According to Colley, these devolutionary measures were “insufficiently thought out” and could result only in demands for even greater autonomy.

If there have been game-changing events which confirm this thesis, they include the Scottish Nationalist Party gaining overall control of the Edinburgh parliament; the party’s push for the 2014 referendum; and its unprecedented success in the general election of May 2015. All point to a fragile rather than a robust Union – whose immediate political future must be in doubt.

As for the constitutional precepts that might influence the future of the union, the uneasy truth is that this still-evolving patchwork of relationships justifies forecasts of both survival and fragmentation. It is politics, not the constitution, that will determine the future. The only certainty is that everything will not remain the same.

Key texts: The united kingdom

A | From the Declaration of Arbroath (1320; translated by Sir James Fergusson):

“…outrages without number which he [Edward I] committed against our people, sparing neither age nor sex, religion nor rank, no one could describe nor fully imagine unless he had seen them with his own eyes.

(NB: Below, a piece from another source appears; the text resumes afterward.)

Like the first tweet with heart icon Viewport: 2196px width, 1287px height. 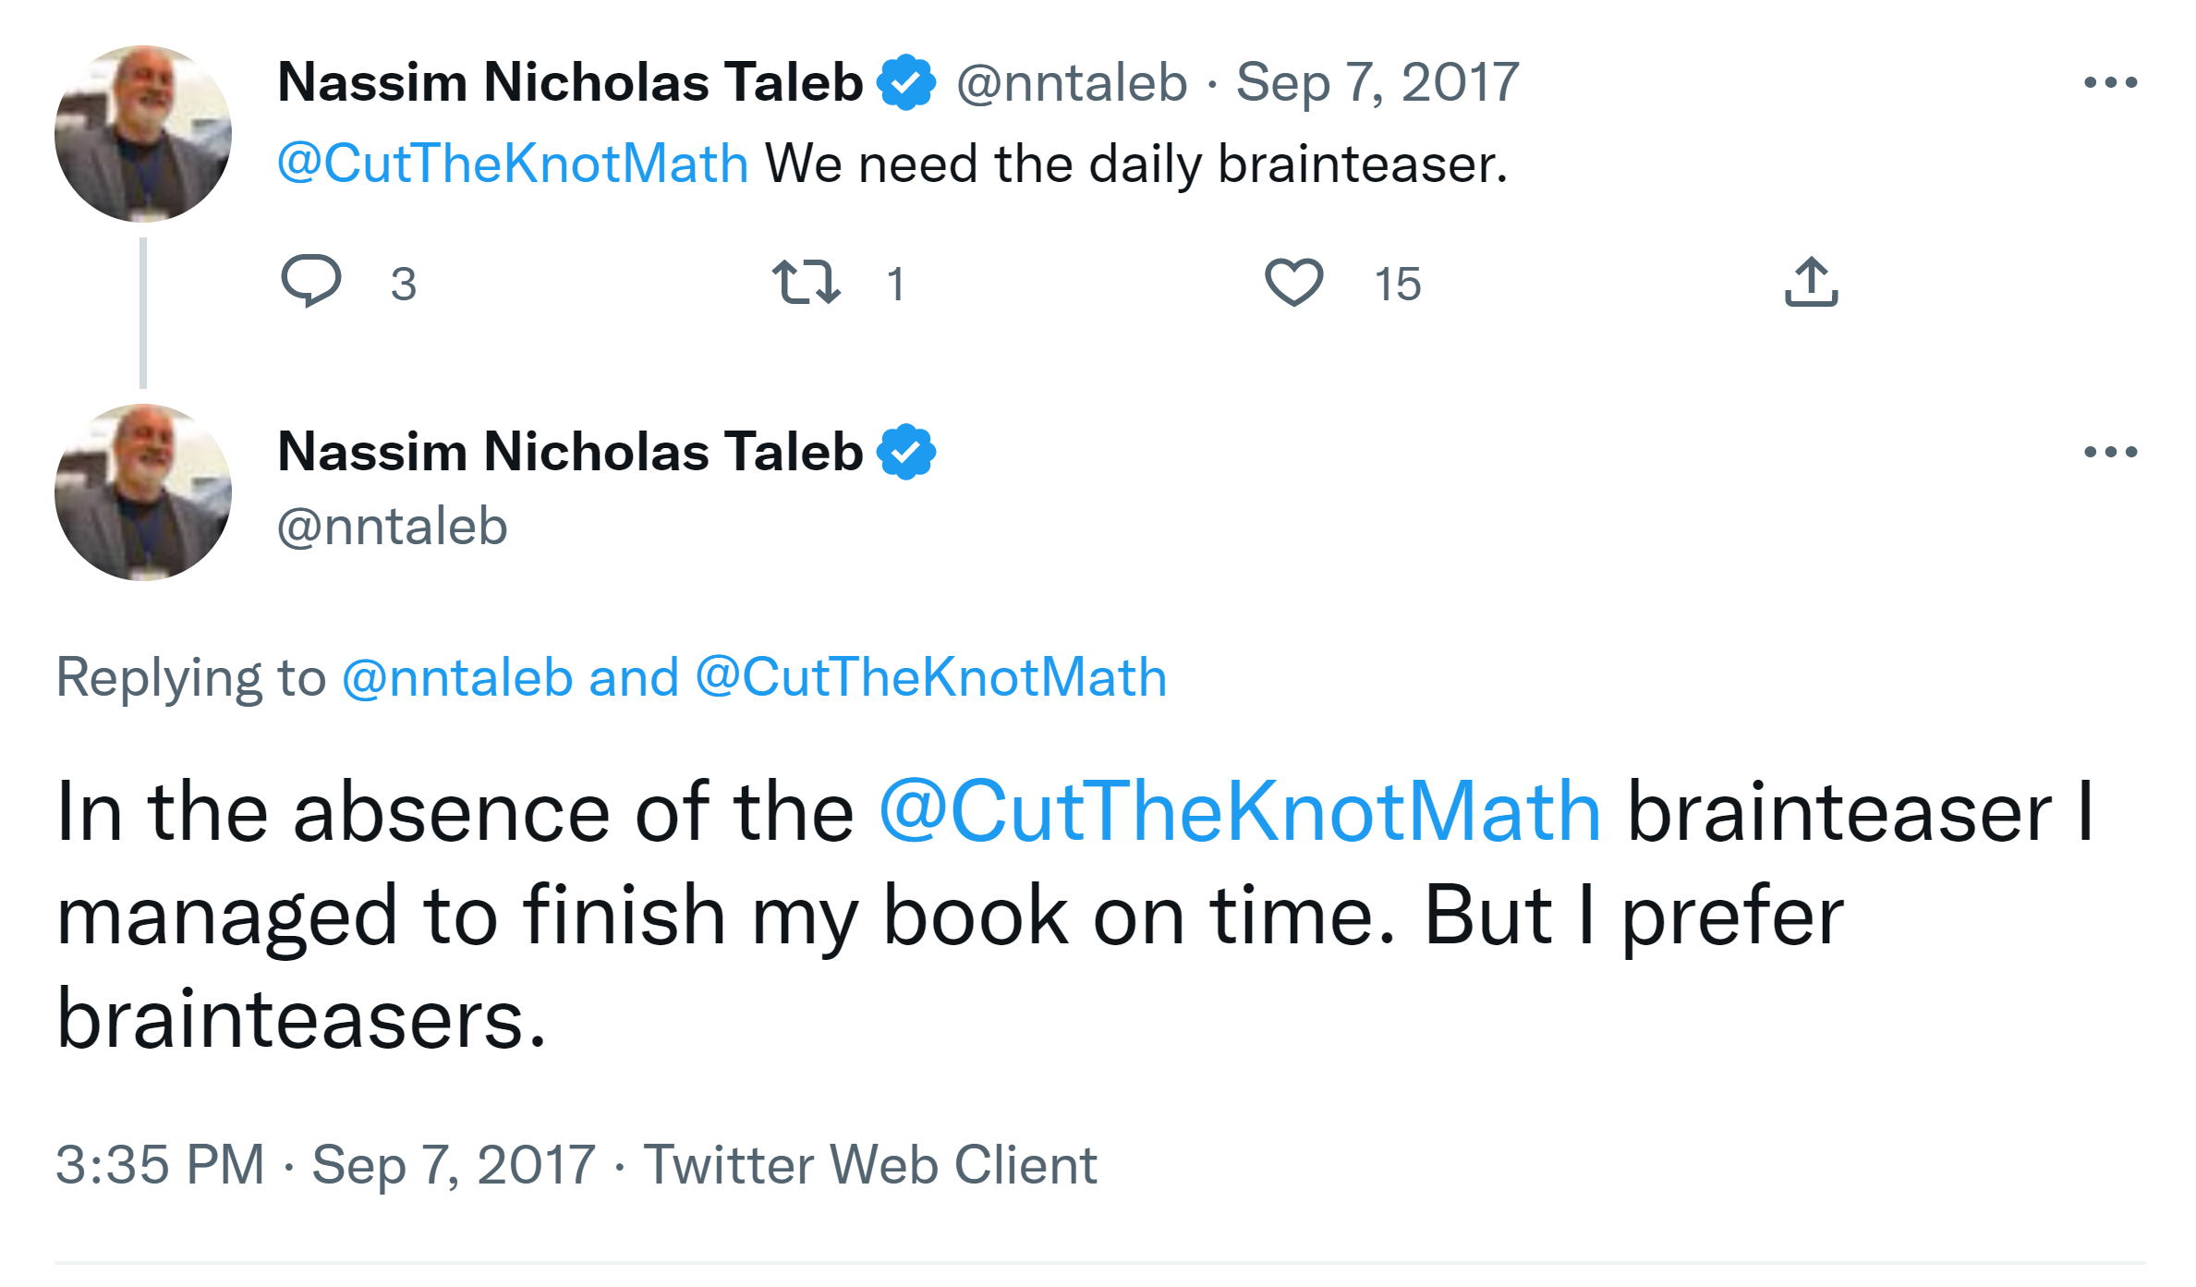[x=1293, y=282]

“But from these countless evils we have been set free… by our most tireless prince, King and lord, the lord Robert.

“To him, as to the man by whom salvation has been wrought unto our people, we are bound both by his right and by his merits that our freedom may be still maintained, and by him, come what may, we mean to stand.

“Yet if he should give up what he has begun, seeking to make us or our kingdom subject to the King of England or the English, we should exert ourselves at once to drive him out as our enemy and a subverter of his own right and ours, and make some other man who was well able to defend us our King; for, as long as a hundred of us remain alive, never will we on any conditions be subjected to the lordship of the English.”

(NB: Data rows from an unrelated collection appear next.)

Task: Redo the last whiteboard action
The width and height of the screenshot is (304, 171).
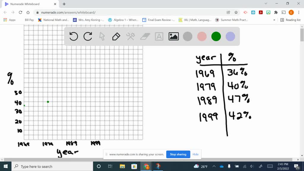Action: tap(88, 36)
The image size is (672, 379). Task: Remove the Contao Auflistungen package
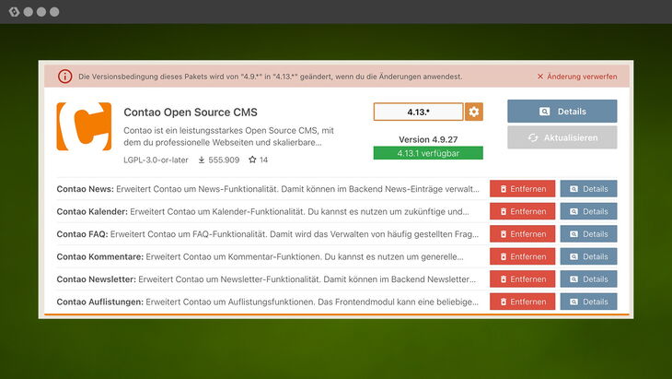coord(522,302)
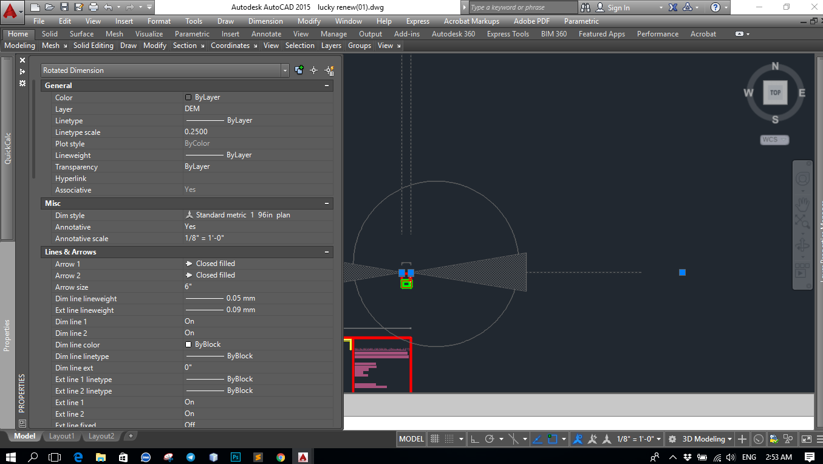Collapse the Lines & Arrows section
The height and width of the screenshot is (464, 823).
[327, 251]
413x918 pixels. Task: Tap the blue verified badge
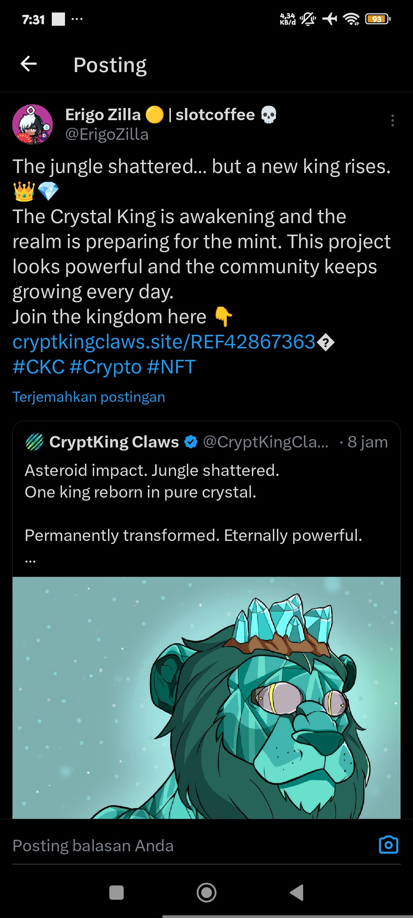coord(191,442)
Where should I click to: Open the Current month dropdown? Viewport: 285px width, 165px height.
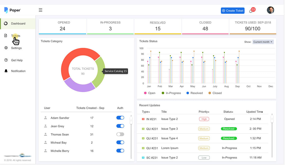(x=263, y=42)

B | From Y Deddfau  Cyfreithiau yng Nhgymru (Laws in Wales Acts) 1536 and 1543:

“His Highness therefore of a singular Zeal, Love and Favour that he beareth towards his Subjects of his said Dominion of Wales, minding and intending to reduce them to the perfect Order, Notice and Knowledge of his Laws of this Realm, and utterly to extirp all and singular the sinister Usages and Customs differing from the same, and to bring the said Subjects of this his Realm, and of his said Dominion of Wales, to an amicable Concord and Unity…

“That his said Country or Dominion of Wales shall be, stand and continue for ever from henceforth incorporated, united and annexed to and with this his Realm of England.”

C | From the Union with England Act 1707:

“That the Two Kingdoms of Scotland and England shall… hereof and forever after be United into One Kingdom by the Name of Great Britain And that the Ensigns Armorial of the said United Kingdom be such as Her Majesty shall appoint and the Crosses of St Andrew and St George be conjoined in such manner as Her Majesty shall think fit and used in all Flags Banners Standards and Ensigns both at Sea and Land.

“That the United Kingdom of Great Britain be Represented by one and the same Parliament to be stiled the Parliament of Great Britain.

“That all the Subjects of the United Kingdom of Great Britain shall from and after the Union have full Freedom and Intercourse of Trade and Navigation to and from any port or place within the said United Kingdom and the Dominions and Plantations thereunto belonging…

“That the Court of Session or Colledge of Justice do after the Union and notwithstanding thereof remain in all time coming within Scotland as it is now constituted by the Laws of that Kingdom.”

 D | From the Union with Ireland Act 1800:

“That Great Britain and Ireland shall... be united into one kingdom; and that the titles appertaining to the crown, &c. shall be such as his Majesty shall be pleased to appoint. That the United Kingdom be represented in one Parliament. That such Act as shall be passed in Ireland to regulate the mode of summoning and returning the lords and commoners to serve in the united Parliament of the United Kingdom, shall be considered as part of the treaty of union.”

E | From the Scotland Act 1998:

“There shall be a Scottish Parliament.”